*** DATA IN THIS EXERCISE Section Begins ***
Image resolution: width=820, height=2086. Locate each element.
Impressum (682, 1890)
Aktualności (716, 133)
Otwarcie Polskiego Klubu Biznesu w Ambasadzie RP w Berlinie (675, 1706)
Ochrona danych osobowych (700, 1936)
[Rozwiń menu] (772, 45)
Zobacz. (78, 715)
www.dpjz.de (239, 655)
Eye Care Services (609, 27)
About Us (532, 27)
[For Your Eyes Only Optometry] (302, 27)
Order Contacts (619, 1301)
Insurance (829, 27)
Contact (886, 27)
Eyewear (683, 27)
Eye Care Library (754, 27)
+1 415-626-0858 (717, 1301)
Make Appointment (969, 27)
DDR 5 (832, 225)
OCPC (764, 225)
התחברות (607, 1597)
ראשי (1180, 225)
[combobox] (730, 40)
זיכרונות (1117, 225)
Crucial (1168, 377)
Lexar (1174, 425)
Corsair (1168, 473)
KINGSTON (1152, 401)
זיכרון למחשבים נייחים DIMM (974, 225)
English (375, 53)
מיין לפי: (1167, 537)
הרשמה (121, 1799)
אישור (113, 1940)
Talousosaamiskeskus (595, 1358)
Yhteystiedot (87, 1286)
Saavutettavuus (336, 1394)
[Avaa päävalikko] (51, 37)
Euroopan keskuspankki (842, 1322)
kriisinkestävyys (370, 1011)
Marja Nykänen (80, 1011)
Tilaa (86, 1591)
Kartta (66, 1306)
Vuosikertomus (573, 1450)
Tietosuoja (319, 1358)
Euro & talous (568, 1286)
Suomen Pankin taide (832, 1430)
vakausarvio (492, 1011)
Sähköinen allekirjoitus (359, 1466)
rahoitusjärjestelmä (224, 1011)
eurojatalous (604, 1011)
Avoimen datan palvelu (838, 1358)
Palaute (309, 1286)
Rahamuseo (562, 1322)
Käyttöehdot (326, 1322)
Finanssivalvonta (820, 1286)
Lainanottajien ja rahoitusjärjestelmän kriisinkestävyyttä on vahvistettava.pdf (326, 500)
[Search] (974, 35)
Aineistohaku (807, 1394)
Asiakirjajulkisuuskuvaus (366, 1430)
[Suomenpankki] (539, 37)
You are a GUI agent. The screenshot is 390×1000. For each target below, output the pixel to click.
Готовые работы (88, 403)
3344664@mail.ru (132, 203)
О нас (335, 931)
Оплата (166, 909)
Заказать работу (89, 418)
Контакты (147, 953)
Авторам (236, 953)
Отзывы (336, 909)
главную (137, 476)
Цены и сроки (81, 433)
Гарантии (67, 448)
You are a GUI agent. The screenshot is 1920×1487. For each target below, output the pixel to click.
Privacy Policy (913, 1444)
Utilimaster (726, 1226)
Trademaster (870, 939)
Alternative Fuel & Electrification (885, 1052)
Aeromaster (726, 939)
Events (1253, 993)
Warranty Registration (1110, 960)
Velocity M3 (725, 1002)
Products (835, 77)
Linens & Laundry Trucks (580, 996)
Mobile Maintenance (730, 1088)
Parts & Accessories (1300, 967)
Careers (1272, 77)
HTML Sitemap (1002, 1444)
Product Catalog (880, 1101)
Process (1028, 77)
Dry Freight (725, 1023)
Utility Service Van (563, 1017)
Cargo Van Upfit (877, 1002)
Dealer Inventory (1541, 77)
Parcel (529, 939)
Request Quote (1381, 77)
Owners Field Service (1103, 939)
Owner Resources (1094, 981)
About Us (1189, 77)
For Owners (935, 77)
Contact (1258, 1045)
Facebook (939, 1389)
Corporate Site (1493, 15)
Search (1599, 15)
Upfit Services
*** DATA IN THIS EXERCISE Section Ends ***
Look through the entries above and quote exactly the lines from the line with "Crucial (1168, 377)" to the line with "Tilaa (86, 1591)", counting both of those lines.

Crucial (1168, 377)
Lexar (1174, 425)
Corsair (1168, 473)
KINGSTON (1152, 401)
זיכרון למחשבים נייחים DIMM (974, 225)
English (375, 53)
מיין לפי: (1167, 537)
הרשמה (121, 1799)
אישור (113, 1940)
Talousosaamiskeskus (595, 1358)
Yhteystiedot (87, 1286)
Saavutettavuus (336, 1394)
[Avaa päävalikko] (51, 37)
Euroopan keskuspankki (842, 1322)
kriisinkestävyys (370, 1011)
Marja Nykänen (80, 1011)
Tilaa (86, 1591)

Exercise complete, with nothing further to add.